Exercise requirements: From the records below, copy the lines that include "button".

[[ Data open ]]

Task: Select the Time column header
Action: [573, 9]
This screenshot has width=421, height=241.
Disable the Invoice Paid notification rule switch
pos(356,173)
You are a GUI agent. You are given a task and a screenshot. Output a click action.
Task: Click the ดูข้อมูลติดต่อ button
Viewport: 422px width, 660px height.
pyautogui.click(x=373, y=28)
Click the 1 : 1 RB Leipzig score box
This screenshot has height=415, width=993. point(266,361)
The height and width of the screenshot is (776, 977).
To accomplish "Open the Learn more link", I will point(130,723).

[[ Data closed ]]
[[ Data open ]]

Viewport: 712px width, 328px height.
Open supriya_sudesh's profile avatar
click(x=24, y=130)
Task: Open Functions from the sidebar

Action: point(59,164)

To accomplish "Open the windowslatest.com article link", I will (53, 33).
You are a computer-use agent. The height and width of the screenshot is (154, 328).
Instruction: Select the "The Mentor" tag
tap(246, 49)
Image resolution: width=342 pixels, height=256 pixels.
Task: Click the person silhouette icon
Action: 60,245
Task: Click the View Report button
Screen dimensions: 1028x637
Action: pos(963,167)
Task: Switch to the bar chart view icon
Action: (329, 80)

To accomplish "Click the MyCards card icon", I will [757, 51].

[[ Data closed ]]

Answer box:
Task: Click the ดูข้อมูลติดต่อ button
Task: Click the View Report button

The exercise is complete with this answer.